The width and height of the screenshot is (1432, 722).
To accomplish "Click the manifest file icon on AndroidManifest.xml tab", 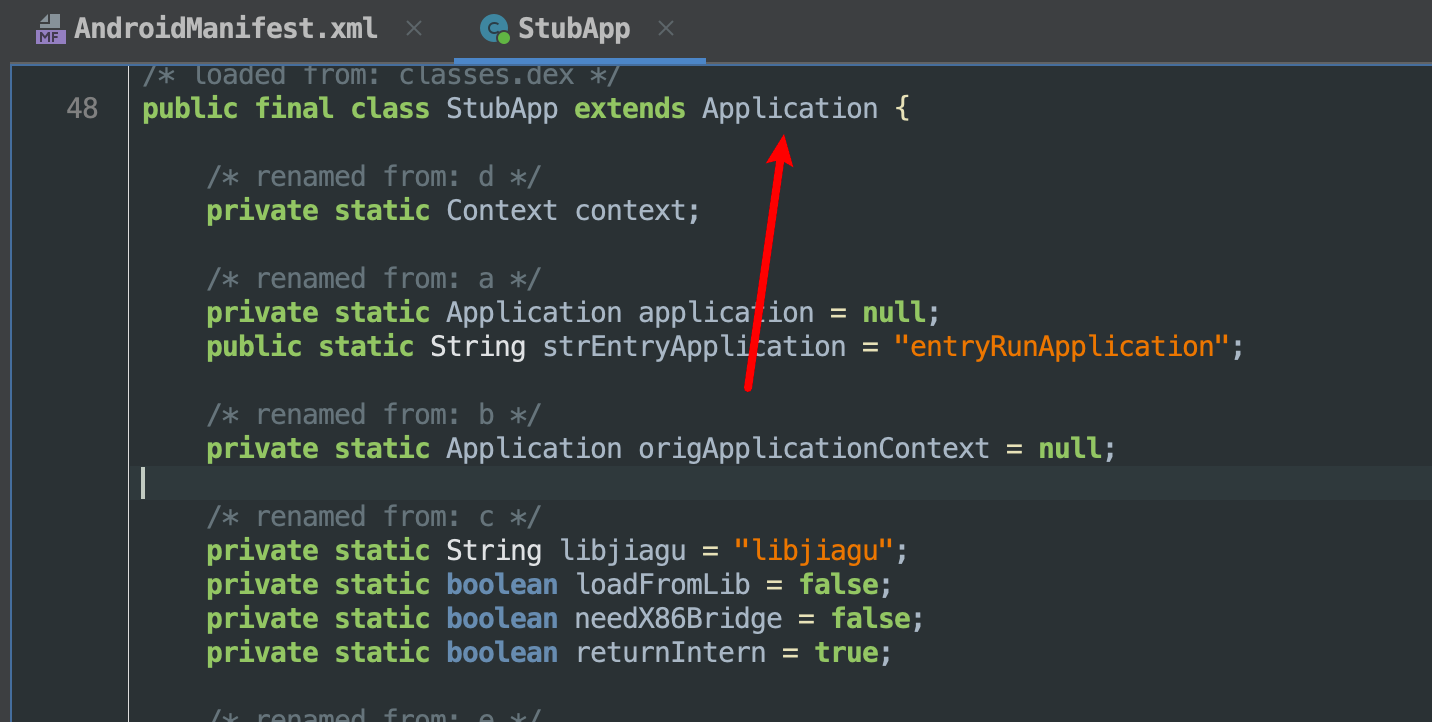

_ _ _ _ _ _ _

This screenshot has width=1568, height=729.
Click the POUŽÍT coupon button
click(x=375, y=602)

_ _ _ _ _ _ _

ABOUT THIS EXERCISE: Apply a filter to the listing above so that only lines with "height" are kept, and copy those lines.

EXPECTED OUTPUT:
The width and height of the screenshot is (1432, 722).
This screenshot has width=1568, height=729.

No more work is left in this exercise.